### [WHAT TO DO]
When you reach the records below, repeat each one exactly as written.

[Collected data]

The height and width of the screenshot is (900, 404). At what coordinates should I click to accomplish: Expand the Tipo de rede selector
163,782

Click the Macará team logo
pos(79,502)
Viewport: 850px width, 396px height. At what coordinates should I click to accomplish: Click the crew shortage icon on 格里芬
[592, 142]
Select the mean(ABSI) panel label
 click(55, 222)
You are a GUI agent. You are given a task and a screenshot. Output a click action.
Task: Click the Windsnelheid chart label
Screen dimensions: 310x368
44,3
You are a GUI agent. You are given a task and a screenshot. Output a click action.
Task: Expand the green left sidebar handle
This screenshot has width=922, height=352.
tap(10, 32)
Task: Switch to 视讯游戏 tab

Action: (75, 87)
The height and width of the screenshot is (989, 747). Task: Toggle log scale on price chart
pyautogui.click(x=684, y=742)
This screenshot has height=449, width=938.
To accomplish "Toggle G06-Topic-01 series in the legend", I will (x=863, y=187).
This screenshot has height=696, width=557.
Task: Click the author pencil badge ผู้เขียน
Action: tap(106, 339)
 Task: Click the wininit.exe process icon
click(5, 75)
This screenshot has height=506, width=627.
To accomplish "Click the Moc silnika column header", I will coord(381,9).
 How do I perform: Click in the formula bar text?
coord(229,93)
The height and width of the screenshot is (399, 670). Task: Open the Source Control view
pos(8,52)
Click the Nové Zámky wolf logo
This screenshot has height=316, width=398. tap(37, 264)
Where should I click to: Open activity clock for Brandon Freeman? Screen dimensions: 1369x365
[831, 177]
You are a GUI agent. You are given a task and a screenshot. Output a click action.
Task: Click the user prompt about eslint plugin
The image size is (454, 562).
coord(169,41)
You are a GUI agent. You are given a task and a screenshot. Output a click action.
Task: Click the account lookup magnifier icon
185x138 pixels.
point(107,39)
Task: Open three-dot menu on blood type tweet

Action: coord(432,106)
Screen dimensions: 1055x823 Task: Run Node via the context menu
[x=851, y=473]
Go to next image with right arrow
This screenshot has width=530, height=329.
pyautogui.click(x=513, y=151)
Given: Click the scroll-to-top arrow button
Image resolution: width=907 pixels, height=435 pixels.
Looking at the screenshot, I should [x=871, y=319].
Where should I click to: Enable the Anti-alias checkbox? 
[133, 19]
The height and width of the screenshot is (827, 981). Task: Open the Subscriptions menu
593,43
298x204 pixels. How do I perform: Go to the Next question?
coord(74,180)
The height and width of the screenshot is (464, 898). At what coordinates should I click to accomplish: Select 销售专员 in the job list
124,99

### [TASK SOLUTION]
The height and width of the screenshot is (900, 404). At what coordinates should I click to accomplish: Expand the Tipo de rede selector
163,782

Click the Macará team logo
pos(79,502)
Viewport: 850px width, 396px height. At what coordinates should I click to accomplish: Click the crew shortage icon on 格里芬
[592, 142]
Select the mean(ABSI) panel label
 click(55, 222)
You are a GUI agent. You are given a task and a screenshot. Output a click action.
Task: Click the Windsnelheid chart label
Screen dimensions: 310x368
44,3
You are a GUI agent. You are given a task and a screenshot. Output a click action.
Task: Expand the green left sidebar handle
This screenshot has width=922, height=352.
tap(10, 32)
Task: Switch to 视讯游戏 tab

Action: (75, 87)
The height and width of the screenshot is (989, 747). Task: Toggle log scale on price chart
pyautogui.click(x=684, y=742)
This screenshot has height=449, width=938.
To accomplish "Toggle G06-Topic-01 series in the legend", I will (x=863, y=187).
This screenshot has height=696, width=557.
Task: Click the author pencil badge ผู้เขียน
Action: tap(106, 339)
 Task: Click the wininit.exe process icon
click(5, 75)
This screenshot has height=506, width=627.
To accomplish "Click the Moc silnika column header", I will coord(381,9).
 How do I perform: Click in the formula bar text?
coord(229,93)
The height and width of the screenshot is (399, 670). Task: Open the Source Control view
pos(8,52)
Click the Nové Zámky wolf logo
This screenshot has height=316, width=398. tap(37, 264)
Where should I click to: Open activity clock for Brandon Freeman? Screen dimensions: 1369x365
[831, 177]
You are a GUI agent. You are given a task and a screenshot. Output a click action.
Task: Click the user prompt about eslint plugin
The image size is (454, 562).
coord(169,41)
You are a GUI agent. You are given a task and a screenshot. Output a click action.
Task: Click the account lookup magnifier icon
185x138 pixels.
point(107,39)
Task: Open three-dot menu on blood type tweet

Action: coord(432,106)
Screen dimensions: 1055x823 Task: Run Node via the context menu
[x=851, y=473]
Go to next image with right arrow
This screenshot has width=530, height=329.
pyautogui.click(x=513, y=151)
Given: Click the scroll-to-top arrow button
Image resolution: width=907 pixels, height=435 pixels.
Looking at the screenshot, I should [x=871, y=319].
Where should I click to: Enable the Anti-alias checkbox? 
[133, 19]
The height and width of the screenshot is (827, 981). Task: Open the Subscriptions menu
593,43
298x204 pixels. How do I perform: Go to the Next question?
coord(74,180)
The height and width of the screenshot is (464, 898). At what coordinates should I click to accomplish: Select 销售专员 in the job list
124,99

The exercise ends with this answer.